Bu kararın BM`de veya diğer uluslararası örgütlerde Filistin Devleti`nin tanınabileceği endişesinden daha çok, Obama yönetiminin de bu tanımaya katılabileceği endişesine bina edildiğini bilmeyen yok. Obama`nın 1967 sınırları içinde bir Filistin Devleti`nin tanınmasının mevhum barış sürecine zarar vermeyeceğini, aksine tarafları ilk defa denk müzakereciler durumuna dönüştüreceğini düşündüğü yönünde yayınlar yapılmıştı nisan ayında. Lakin, mayıs ayında Ortadoğu`daki devrimler üzerine yaptığı konuşmasında 1967 sınırları içinde bir Filistin Devleti`nin resmî ABD politikası olduğunu söyleyen Obama, sonradan bu ifadenin BM`deki oylamaya taraf olacakları anlamına gelmediğinin altını çizmek zorunda kalmıştı.
Ortada bir barış süreci varmış da Filistin tarafı bu barış sürecine sadık kalmaksızın tek başına bir hamle yapıyormuş gibi bir yorum en hafifinden komik. Ancak tek taraflı bir Bağımsız Filistin Devleti ilanının ertesi gün İsrail`in 1967 sınırları içinde kalan yerleşim birimlerini boşaltmaya başlaması anlamına gelmediği de açık. Bütün dünya ayağa kalkıp "biz Filistin Devleti`nin sınırlarını bu ve şu şekilde tanıyoruz" dese, İsrail işgalden vazgeçmez. Aksine BM`de yenemediği Filistinlileri sahada cezalandırmaya kalkışacağından eminim ben.

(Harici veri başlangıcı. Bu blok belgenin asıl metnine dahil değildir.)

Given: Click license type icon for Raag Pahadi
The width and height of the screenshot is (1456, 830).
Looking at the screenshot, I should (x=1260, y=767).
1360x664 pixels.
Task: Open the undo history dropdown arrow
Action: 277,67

Diğer taraftan Senato`nun tavsiye ettiği maddî yaptırımlar ve Beyaz Saray`ın El-Fetih-Hamas uzlaşmasını gözden geçirmesi (burada El-Fetih`le olan ilişkilerin gözden geçirilmesi kastediliyor) bölge siyaseti üzerindeki Amerikan etkisini daraltacak, belki de Filistin`i başka aktörlerin kucağına itecek yanlış bir hamle olur, Amerikan çıkarlarına bakan yönüyle. Türkiye halihazırda Filistin Devleti`nin tanınması için diplomatik bir seferberlik ilan etmiş durumda. Arap baharını geçirmiş Mısır ve Tunus`un bu seferberliğe katılacağı kesin gibi. AB üyesi ülkeler yerleşim birimleri inşasının devam etmesi durumunda Filistin Devleti`ni tanıyabileceklerini açıktan ifade ettiler. Elbette eylüle kadar çok şey değişebilir; ancak böylesi güçlü bir dalganın karşısında durmak Amerikan yönetimine kazandırdığından çok şeyler kaybettirecektir. Diğer taraftan İsrail`le ilişkilerini bölgede üstlenmiş olduğu arabuluculuk ve sorun gidericilik rolü sebebiyle düzeltmesi gereken Türkiye`nin neticesi BM`deki gözlemci statüsünün tam üye statüsüne dönüşmekten öte gidemeyecek olan bu bağımsızlık ilanının bayraktarlığını yapıp yapmamak hususunda da bir defa daha düşünmesi lazım.